I heard the yardmaster talking on the radio to train 310 with the NS 8100. That number sounded familiar. Was this the NKP heritage unit?

I called Roger Durfee to see if he knew about any heritage units being near or likely to reach Bellevue today.

He replied that the NKP unit was buried in the yard. I told him about hearing on the radio the 310 with the NS 8100.

Bingo. That’s the NKP locomotive. Roger was out photographing the Illinois Terminal heritage unit at Avon Lake but got excited about the prospect of catching the NKP heritage unit on the former NKP mainline.

I looked over my DeLorme Atlas and decided to try photographing the 310 at Kimball, a small town just east of Bellevue Yard. I’d never been there before but had a hazy recollection of having seen photos taken with NKP-style block signals in the image.

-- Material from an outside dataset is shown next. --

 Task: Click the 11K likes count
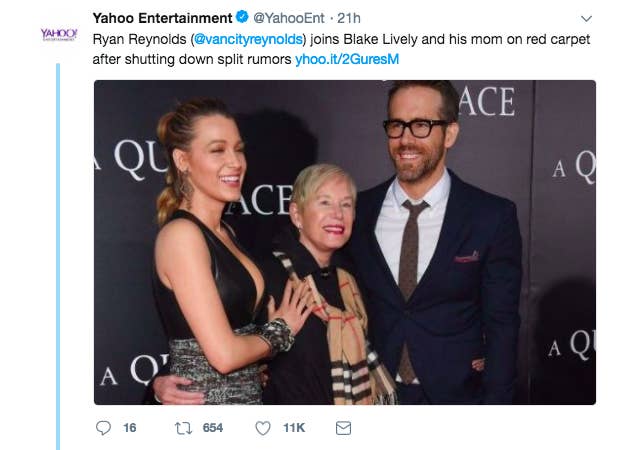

On the drive there, I confirmed that the 184 had CN power as I could see it working in the yard.

I found Kimball but the NKP-style block signals at the east end of the siding had been replaced by newer models.

I decided to use the signals as a prop along with an unused spur that leads to an old grain elevator.

The wait for the 310 seemed to be agonizingly slow. I had seen two trains thus far and had not been able to photograph either of them, only watch them roll by.

Every so often I’d hear the 310 talking on the radio. About 11, the 310 said it was ready to head east, but nothing happened.

The wait ended shortly before 11:30. I could see a headlight to the west and I confirmed through my telephoto lens that this was the 8100.

Man, those gold stripes on the nose never looked so good as they did coming down the track on this day.

Later, I found two more Nickel Plate “heritage locomotives” in Bellevue. But these are in a museum. I’m sure they’ve been past that grain elevator in Kimball many times.

Article and Photographs by Craig Sanders

NS 8100 crosses over the switch of the spur track to a grain elevator. The elevator is still in use, it appears, but the track is seldom used, if it is used at all these days.

NS 8100 crosses over the switch of the spur track to a grain elevator. The elevator is still in use, it appears, but the track is seldom used, if it is used at all these days.

Splitting the signals at the east end of the Kimball siding.

Splitting the signals at the east end of the Kimball siding.

NS 8100 was not the only Nickel Plate heritage unit that I saw on Saturday.

NS 8100 was not the only Nickel Plate heritage unit that I saw on Saturday.

A pair of Nickel Plate diesels in the Mad River & Nickel Plate Road Musuem in Bellevue.

A pair of Nickel Plate diesels in the Mad River & NKP Railroad Musuem in Bellevue.